3.1 Specific examples
Suppose we have two C++ source code files, one is main.cpp
and one is hello.cpp
. main.cpp
One of the functions in is called hello.cpp
, and they need to be linked to produce an executable.
Now main.cpp
, the content is as follows:
#include <iostream>
#include "hello.h"
int main() {
hello();
return 0;
}
The other is hello.cpp
, the content is as follows:
#include <iostream>
#include "hello.h"
void hello() {
std::cout << "Hello, world!" << std::endl;
}
There is also a header file hello.h
with the following content:
#ifndef HELLO_H
#define HELLO_H
void hello();
#endif
When we run, the code will be compiled as follows:
$ g++ -c main.cpp
$ g++ -c hello.cpp
$ g++ -o hello main.o hello.o
The first command will main.cpp
compile to main.o
an object file, the second command will hello.cpp
compile to hello.o
an object file, and the last command will link the two object files to produce an executable hello
.
We can execute ./hello
the command to run the program, and the result should be output "Hello, world!"

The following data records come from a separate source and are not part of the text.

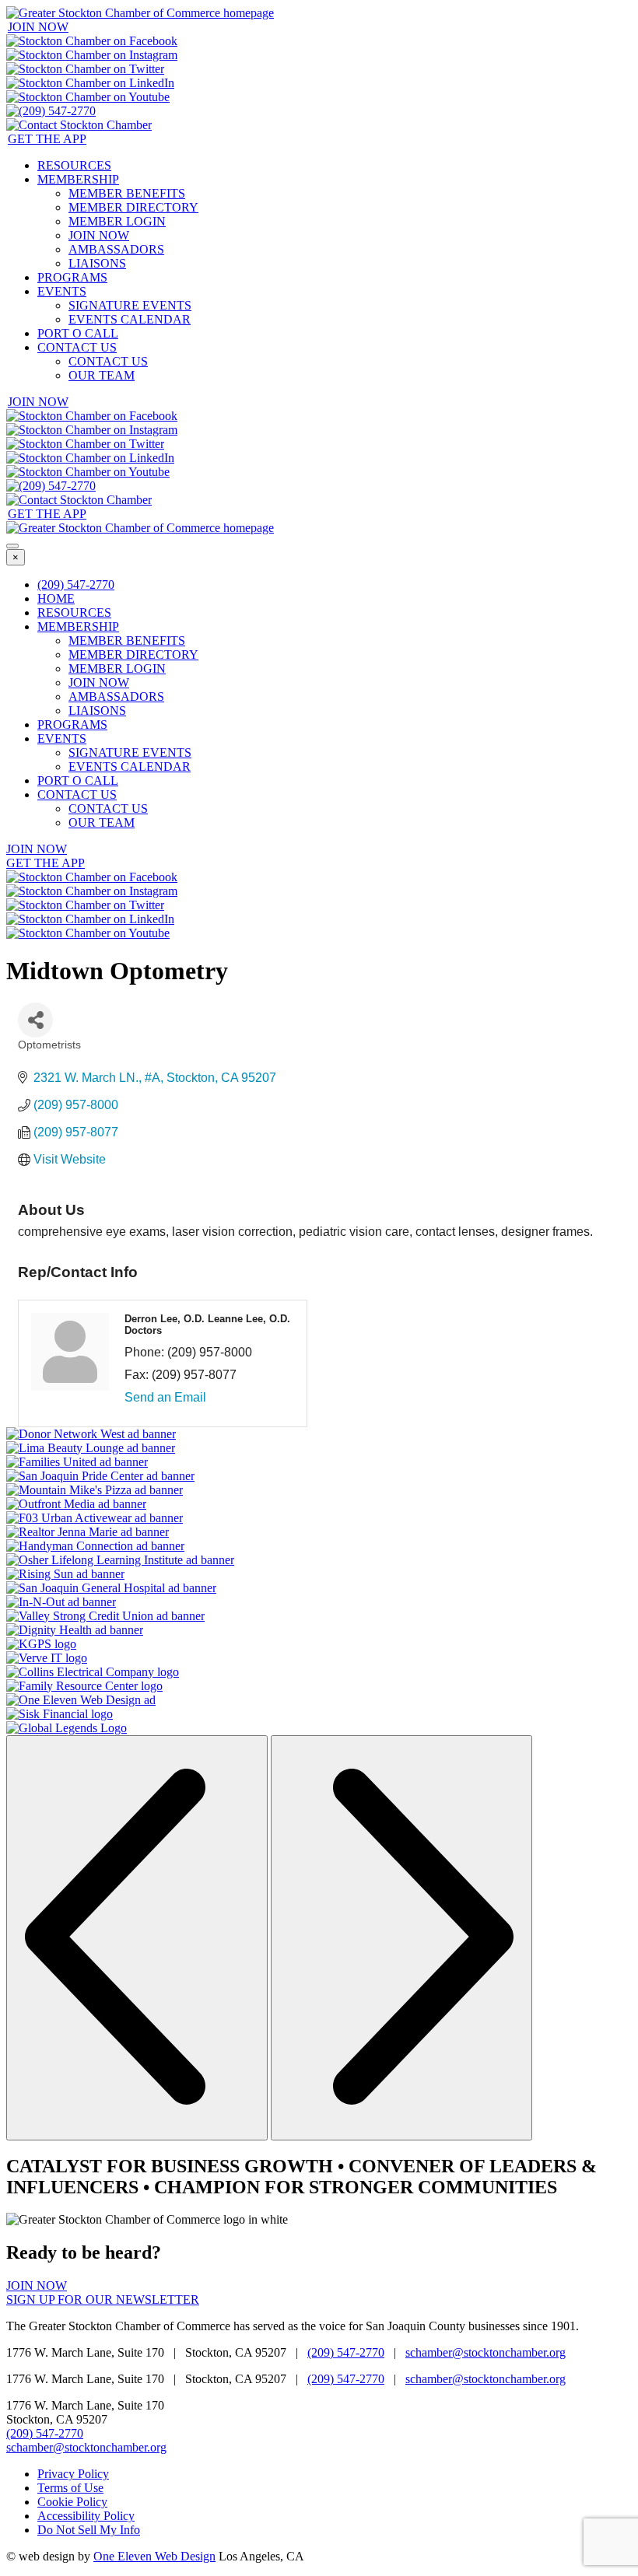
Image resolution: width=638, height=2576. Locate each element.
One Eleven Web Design (154, 2556)
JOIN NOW (98, 235)
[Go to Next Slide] (401, 1937)
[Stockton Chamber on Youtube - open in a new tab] (88, 96)
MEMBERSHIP (78, 179)
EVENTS (61, 291)
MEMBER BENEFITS (126, 193)
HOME (56, 598)
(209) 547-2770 (75, 584)
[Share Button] (35, 1020)
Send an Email (165, 1397)
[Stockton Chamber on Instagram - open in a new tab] (91, 54)
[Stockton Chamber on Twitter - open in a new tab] (85, 68)
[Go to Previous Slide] (137, 1937)
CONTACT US (77, 347)
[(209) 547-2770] (51, 110)
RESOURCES (74, 165)
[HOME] (140, 12)
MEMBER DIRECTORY (133, 207)
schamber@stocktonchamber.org (485, 2352)
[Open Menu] (12, 546)
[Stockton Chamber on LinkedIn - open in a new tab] (90, 82)
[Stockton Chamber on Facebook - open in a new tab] (91, 40)
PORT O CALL (77, 333)
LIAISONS (97, 263)
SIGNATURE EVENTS (129, 305)
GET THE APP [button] (47, 138)
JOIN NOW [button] (38, 26)
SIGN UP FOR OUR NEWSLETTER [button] (102, 2299)
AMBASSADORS (116, 249)
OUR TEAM (101, 375)
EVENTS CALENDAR (129, 319)
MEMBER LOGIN (117, 221)
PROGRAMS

( ChatGpt said, I haven't tested it, but the logic looks reasonable ).
It can be seen that during the linking phase, the linker will merge the files main.o
into hello.o
one executable file. First, the linker performs symbolic resolution on the object file, finds the symbolic reference to the function main.o
called in hello.cpp
and hello.o
finds the symbolic definition in . The linker then links the references and definitions to produce an executable.
3.2 Additional issues (problems with conflicting symbols)
concept :
The linker also needs to resolve symbol conflicts . When the same symbol definition exists in multiple object files, the linker reports an error because it cannot tell which definition should be used.
Solution :
To solve this problem, C++ provides some mechanisms.
- When a function or variable is declared in a header file
extern
, symbol resolution is not performed during the linking phase, but is resolved at runtime. - Additionally, the linker can use static or dynamic libraries to resolve symbol conflicts. Static libraries are incorporated directly into the executable at the link stage, while dynamic libraries are loaded into memory at runtime.
4. Summary
The resulting executable file can be run on the computer to perform the operations described by the program.
In general, the working principle of the C++ compiler is the process of converting the source code into an executable file, which is realized through three stages of preprocessing, compiling and linking.